**GIVEN DATA:**
━━━

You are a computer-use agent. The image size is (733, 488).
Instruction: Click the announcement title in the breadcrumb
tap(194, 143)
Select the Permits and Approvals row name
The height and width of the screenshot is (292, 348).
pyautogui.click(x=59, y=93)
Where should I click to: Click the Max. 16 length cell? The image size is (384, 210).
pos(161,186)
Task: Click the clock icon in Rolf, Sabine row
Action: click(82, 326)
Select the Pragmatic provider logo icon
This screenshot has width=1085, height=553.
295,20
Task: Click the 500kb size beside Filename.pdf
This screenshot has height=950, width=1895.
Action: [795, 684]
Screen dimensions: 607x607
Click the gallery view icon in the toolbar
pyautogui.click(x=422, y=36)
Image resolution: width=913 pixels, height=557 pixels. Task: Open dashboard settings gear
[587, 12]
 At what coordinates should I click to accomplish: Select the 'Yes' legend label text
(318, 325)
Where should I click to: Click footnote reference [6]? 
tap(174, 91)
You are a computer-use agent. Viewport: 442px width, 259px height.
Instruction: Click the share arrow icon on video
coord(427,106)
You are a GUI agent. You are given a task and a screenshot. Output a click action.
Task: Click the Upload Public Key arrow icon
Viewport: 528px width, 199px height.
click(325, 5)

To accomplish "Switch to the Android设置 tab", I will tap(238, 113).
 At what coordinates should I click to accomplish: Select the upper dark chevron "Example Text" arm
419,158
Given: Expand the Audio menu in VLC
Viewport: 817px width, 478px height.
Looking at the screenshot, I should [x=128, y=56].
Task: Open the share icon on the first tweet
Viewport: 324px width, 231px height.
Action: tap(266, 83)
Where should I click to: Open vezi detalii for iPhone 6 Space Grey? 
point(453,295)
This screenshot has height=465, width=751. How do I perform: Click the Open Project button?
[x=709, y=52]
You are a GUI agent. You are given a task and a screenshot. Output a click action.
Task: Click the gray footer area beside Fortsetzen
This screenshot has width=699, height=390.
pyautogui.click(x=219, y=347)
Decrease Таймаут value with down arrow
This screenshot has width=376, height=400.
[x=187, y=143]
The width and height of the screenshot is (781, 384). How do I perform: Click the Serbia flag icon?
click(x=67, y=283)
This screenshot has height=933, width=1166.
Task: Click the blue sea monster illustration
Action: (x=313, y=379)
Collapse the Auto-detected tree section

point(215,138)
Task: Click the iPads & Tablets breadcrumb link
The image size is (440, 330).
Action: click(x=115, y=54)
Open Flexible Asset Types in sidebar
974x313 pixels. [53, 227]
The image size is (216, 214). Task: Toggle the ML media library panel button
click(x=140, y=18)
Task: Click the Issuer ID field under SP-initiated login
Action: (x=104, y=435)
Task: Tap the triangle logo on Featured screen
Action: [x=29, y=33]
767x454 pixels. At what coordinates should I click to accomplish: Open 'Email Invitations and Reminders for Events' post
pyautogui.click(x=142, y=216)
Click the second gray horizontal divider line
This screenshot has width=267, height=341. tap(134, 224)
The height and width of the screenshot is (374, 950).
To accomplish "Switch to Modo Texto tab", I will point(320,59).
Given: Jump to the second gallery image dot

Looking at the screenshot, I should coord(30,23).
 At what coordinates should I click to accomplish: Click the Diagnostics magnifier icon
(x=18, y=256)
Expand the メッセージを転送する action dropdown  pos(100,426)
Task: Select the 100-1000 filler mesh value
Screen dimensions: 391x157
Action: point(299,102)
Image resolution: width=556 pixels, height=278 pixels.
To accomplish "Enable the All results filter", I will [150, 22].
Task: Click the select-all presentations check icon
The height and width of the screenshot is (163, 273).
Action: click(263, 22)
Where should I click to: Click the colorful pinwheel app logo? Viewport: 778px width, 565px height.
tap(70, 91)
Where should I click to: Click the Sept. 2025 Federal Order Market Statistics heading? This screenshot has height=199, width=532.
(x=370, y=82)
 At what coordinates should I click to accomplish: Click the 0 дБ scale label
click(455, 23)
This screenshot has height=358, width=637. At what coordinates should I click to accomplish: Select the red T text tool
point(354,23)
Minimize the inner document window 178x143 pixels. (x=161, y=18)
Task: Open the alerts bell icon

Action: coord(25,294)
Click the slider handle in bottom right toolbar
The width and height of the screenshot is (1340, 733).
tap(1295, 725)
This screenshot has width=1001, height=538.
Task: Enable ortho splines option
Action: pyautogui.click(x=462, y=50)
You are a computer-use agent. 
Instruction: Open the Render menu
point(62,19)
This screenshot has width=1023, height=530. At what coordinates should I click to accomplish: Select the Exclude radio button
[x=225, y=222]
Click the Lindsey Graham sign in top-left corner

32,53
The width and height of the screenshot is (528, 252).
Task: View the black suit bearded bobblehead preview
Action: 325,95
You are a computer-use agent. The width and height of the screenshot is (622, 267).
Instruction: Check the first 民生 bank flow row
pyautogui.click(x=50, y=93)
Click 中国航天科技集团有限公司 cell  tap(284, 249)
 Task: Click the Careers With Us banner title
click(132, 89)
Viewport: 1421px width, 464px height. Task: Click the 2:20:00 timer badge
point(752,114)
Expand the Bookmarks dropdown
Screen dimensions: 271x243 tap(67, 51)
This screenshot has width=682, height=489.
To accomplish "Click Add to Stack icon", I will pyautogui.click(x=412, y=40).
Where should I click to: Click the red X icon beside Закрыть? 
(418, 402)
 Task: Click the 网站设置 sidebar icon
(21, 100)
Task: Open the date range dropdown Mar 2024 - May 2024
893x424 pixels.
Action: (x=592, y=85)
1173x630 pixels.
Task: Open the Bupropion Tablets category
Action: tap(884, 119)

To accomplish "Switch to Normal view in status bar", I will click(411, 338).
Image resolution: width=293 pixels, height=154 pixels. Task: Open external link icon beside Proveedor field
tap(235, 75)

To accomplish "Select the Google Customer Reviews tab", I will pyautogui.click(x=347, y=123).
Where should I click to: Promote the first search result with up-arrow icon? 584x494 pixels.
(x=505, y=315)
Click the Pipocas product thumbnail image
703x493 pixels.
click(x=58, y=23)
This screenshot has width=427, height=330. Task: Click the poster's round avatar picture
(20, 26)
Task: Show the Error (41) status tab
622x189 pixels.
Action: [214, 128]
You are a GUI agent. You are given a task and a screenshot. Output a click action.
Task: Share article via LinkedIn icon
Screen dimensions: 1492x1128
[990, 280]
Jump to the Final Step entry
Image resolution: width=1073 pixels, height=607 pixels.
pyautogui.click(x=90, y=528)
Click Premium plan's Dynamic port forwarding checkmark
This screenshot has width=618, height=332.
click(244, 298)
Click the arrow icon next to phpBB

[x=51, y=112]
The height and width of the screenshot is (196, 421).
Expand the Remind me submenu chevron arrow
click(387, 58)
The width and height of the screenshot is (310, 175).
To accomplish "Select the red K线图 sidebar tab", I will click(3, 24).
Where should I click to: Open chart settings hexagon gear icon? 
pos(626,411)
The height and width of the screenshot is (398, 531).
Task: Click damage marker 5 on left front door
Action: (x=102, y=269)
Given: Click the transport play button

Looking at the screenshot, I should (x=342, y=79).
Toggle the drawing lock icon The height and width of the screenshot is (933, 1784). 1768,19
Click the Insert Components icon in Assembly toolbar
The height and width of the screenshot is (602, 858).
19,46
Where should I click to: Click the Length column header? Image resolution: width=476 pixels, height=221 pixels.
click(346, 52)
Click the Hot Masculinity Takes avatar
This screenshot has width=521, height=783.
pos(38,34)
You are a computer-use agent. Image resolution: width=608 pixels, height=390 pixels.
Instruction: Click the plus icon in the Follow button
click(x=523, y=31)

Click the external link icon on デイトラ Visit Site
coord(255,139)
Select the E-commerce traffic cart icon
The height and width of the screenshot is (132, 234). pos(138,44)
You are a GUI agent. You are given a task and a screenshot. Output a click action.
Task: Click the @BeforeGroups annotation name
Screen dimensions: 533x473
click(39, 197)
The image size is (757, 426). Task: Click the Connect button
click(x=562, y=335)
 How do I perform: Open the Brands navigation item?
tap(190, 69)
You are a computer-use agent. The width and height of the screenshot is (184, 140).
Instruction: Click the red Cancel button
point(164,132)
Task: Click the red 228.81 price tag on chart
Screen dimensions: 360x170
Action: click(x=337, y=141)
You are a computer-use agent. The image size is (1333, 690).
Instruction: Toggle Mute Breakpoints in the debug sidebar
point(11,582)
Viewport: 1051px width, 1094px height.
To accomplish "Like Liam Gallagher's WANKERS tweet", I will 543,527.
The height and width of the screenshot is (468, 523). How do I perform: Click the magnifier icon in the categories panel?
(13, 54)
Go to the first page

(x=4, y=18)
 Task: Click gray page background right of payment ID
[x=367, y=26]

━━━

**DIRECTIONS:** Take the lines from the first line of the records through the line holding "Task: Click the gray", both included, and please reproduce them exactly with nothing added.

**YOUR SOLUTION:**
You are a computer-use agent. The image size is (733, 488).
Instruction: Click the announcement title in the breadcrumb
tap(194, 143)
Select the Permits and Approvals row name
The height and width of the screenshot is (292, 348).
pyautogui.click(x=59, y=93)
Where should I click to: Click the Max. 16 length cell? The image size is (384, 210).
pos(161,186)
Task: Click the clock icon in Rolf, Sabine row
Action: click(82, 326)
Select the Pragmatic provider logo icon
This screenshot has width=1085, height=553.
295,20
Task: Click the 500kb size beside Filename.pdf
This screenshot has height=950, width=1895.
Action: [795, 684]
Screen dimensions: 607x607
Click the gallery view icon in the toolbar
pyautogui.click(x=422, y=36)
Image resolution: width=913 pixels, height=557 pixels. Task: Open dashboard settings gear
[587, 12]
 At what coordinates should I click to accomplish: Select the 'Yes' legend label text
(318, 325)
Where should I click to: Click footnote reference [6]? 
tap(174, 91)
You are a computer-use agent. Viewport: 442px width, 259px height.
Instruction: Click the share arrow icon on video
coord(427,106)
You are a GUI agent. You are given a task and a screenshot. Output a click action.
Task: Click the Upload Public Key arrow icon
Viewport: 528px width, 199px height.
click(325, 5)

To accomplish "Switch to the Android设置 tab", I will tap(238, 113).
 At what coordinates should I click to accomplish: Select the upper dark chevron "Example Text" arm
419,158
Given: Expand the Audio menu in VLC
Viewport: 817px width, 478px height.
Looking at the screenshot, I should [x=128, y=56].
Task: Open the share icon on the first tweet
Viewport: 324px width, 231px height.
Action: tap(266, 83)
Where should I click to: Open vezi detalii for iPhone 6 Space Grey? 
point(453,295)
This screenshot has height=465, width=751. How do I perform: Click the Open Project button?
[x=709, y=52]
You are a GUI agent. You are given a task and a screenshot. Output a click action.
Task: Click the gray footer area beside Fortsetzen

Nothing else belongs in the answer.